One thing that I did do for myself when I was in SoCal was not go to Easter service. When I talk about, “doing stuff for myself,” I mean that the majority of our time in SoCal was sucked up by other people determining what we would do while we were there. So it wasn’t really a vacation, more than a educational field trip interspersed with shopping.

I really wasn’t in the mood to go to Church on Easter, though — I am basically never in the mood to go to Church — and I’m not Christian (and don’t want to become Christian), so the only reason to attend was to…well, make the minister (my uncle) happy. The amount of discomfort I would have been in kind of overruled that, though.

I’m not sure my uncle quite “gets” why I don’t attend.

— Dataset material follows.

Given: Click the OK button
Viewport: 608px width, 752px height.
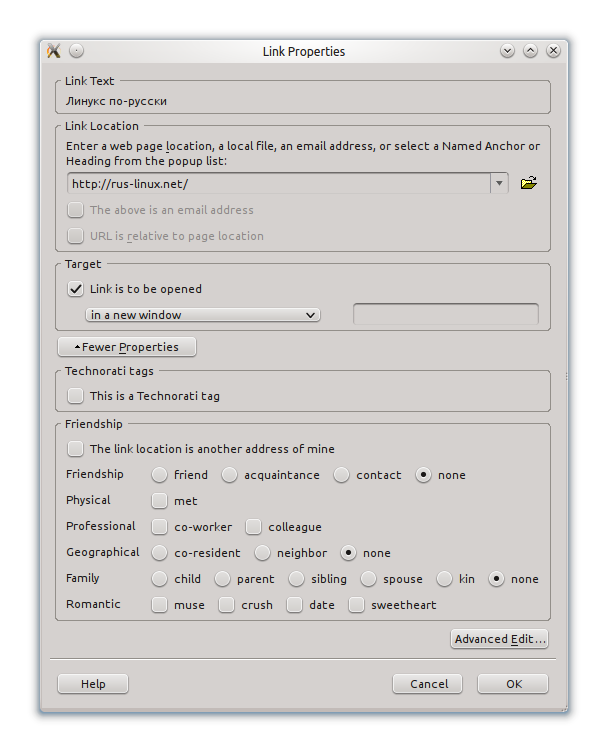Looking at the screenshot, I should click(513, 684).
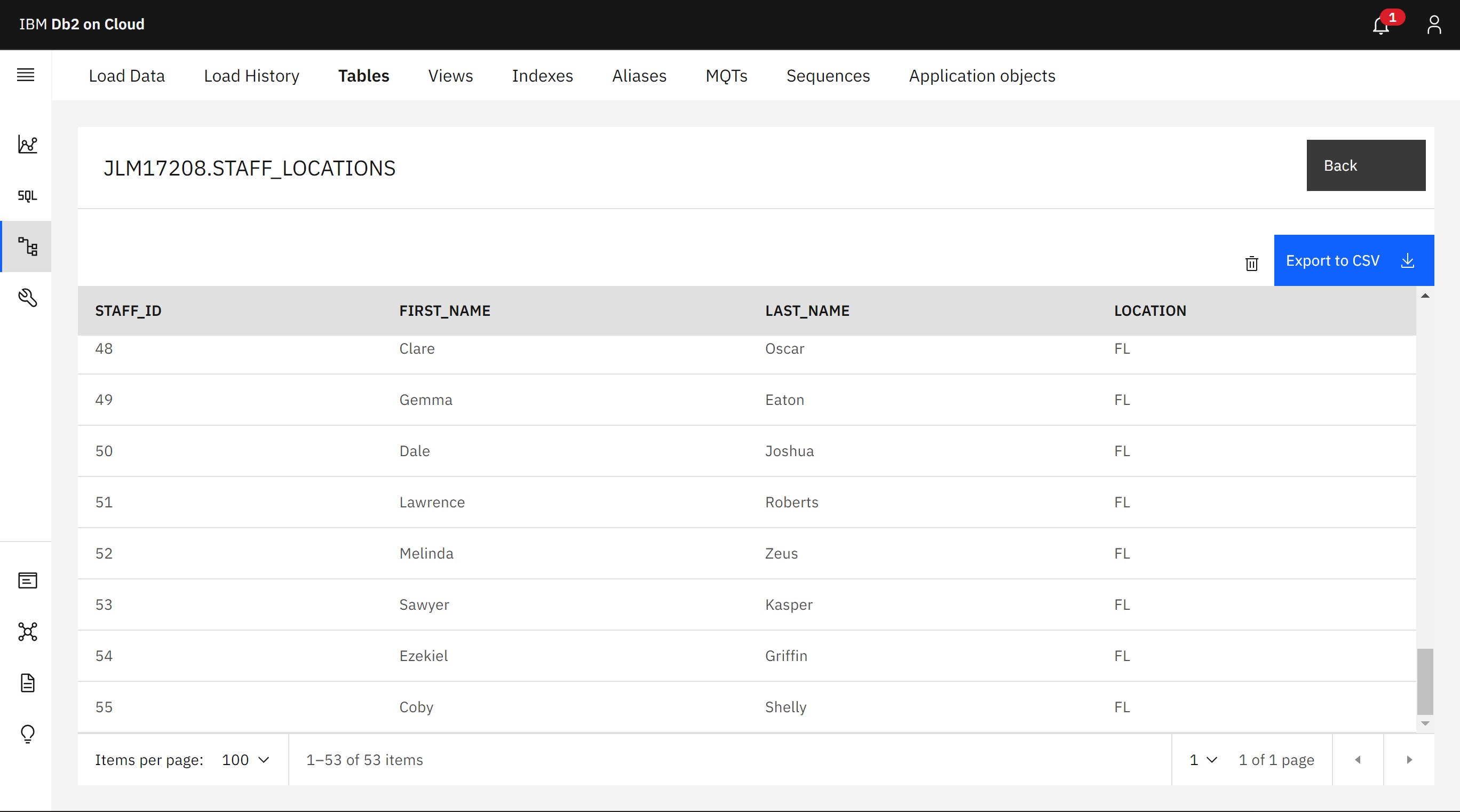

When he asked me about it, I didn’t broach the fact that I’m closest to being Buddhist, but I don’t even take Buddhism as truth or as something to be believed, at this point, more than as an intellectual tool.

That statement gives me a jumping-off point for something else I had wanted to talk about but just didn’t: which is, lacking a set cultural context for imaginative journeys (or whatever you would call them). Particularly, dealing with Buddhism requires (or encourages, at least) the clearing of, “illusions.”

I’m not certain I have enough time or resources here to back me up on this (I have a personal library section on Buddhism at home, and the ones here I’ve mostly not read yet: too many repetitions of the Buddha’s biography and hardly anything giving cultural context behind why that version of things is so often repeated [which some of the books I have, mention]), but…the act of “fabricating” (which I take as a word implying the weaving together of disparate threads) stories is something that I’ve become aware of within the time between my graduation with the Creative Writing degree, and now.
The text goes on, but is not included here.